My trip this time is for a simple purpose: to give myself time and space to heal and reset in a way that I am hoping will bring me some peace.
The previous couple of months have been tumultuous to put it mildly. June and July were filled with my work environment and dynamics finally reaching a crescendo that had been building since last fall. An issue that has taken a toll not only on me physically and mentally but also contributed to a significant impact on my personal life with regards to my relationship with my partner.
The end of July saw the end to my long term relationship, in large part due to the degree of work-related stress in my life and how it affected every aspect of my mental and physical health; how it then affected her and, in turn, us.
Within a week, I had reached the breaking point at work and a full-blown breakdown happened on my part at work. Two out of the four front staff leaving within a week of each other had created a situation that found me covering long and extra days and with the pre-existing work environment issues, I simply could not deal with it anymore and a decision had to be made. For my health and sanity. To say that sounds dramatic but it’s accurate and not at all over-stated. I was unable to stop crying and could not eat or sleep. My health was failing and I was unable to even make it in to work at one point. The decision was made for me to leave my job as the work conditions could not be changed and the interpersonal dynamics could not be dealt with in any way that would allow me to stay. The last two weeks of August have been grueling with long shifts and extra work days but there was an end in sight as August 29th was my last day. Almost seven years of employment done.
All things told, in the past month and a half I have seen the two most basic, grounding levels of my life gone; of my day to day “me” in many ways, ended. One far more important and having a much deeper level of hurt than the other, but both rocked me.
So, what to do? Nothing to do other than move forward and try to settle and try to figure out how to live with the changes.
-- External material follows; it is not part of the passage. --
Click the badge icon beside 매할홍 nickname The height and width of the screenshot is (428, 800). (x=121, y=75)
That’s all anyone can do when faced with change. That’s what I’m doing. I’m doing it hurting and sad and with no idea how it is going to look when the proverbial dust settles.
The answer for me was a road trip. A chance to get away, physically, from reminders of life that set my head spinning.
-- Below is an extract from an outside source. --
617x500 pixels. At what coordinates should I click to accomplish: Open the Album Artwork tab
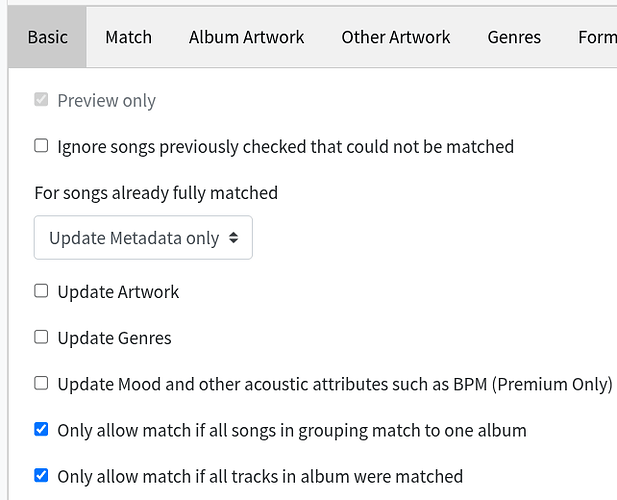[246, 37]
I started the day today with mixed feelings of excitement for the days ahead of solo driving (I love long distance driving) and anxiety over being alone with just my thoughts and no distractions. I hadn’t realized just how much I had pushed down dealing with some hurt until there was nothing to do other than listen to my heart. Ouch.
As the miles rolled by, my emotions jumbled as much as the roads curved and climbed. Landmarks from my last trip this was brought back memories that made me smile and cry at the same time (yes, I am a pro at driving while crying 😉 ). I was reminded by just how indecisive I can be when I couldn’t make a choice on where to stop for the night (800 kms and 12 hours was enough I finally decided and Roseburg, Oregon is home for the night now.)
I’m sitting here in my hotel room, with the TV on to add some noise to my quiet and plunking away at getting some feelings out on the keyboard. I have pie in my room fridge from the diner across the street and I am not in my car so those are two big happy things right now.
Oddities from today:
- Best billboard sign goes to… “LUST will drag you down to HELL!!!” (Sorry, no pic, I was driving)
- A very stern crosswalk signal (check out my instagram for the video)
- A brochure for Cannabis Tourism (pic below)
- What I thought was the last remaining telephone booth in existence (turned out to be just the booth, no telephone 😦 (pic below).
Tomorrow, heading for the coast and winding my way down to some very missed framily. California first, then on to Arizona. Soaking up the sunshine and hugs and love. All very much needed all around as we are all hurting from way too much lately.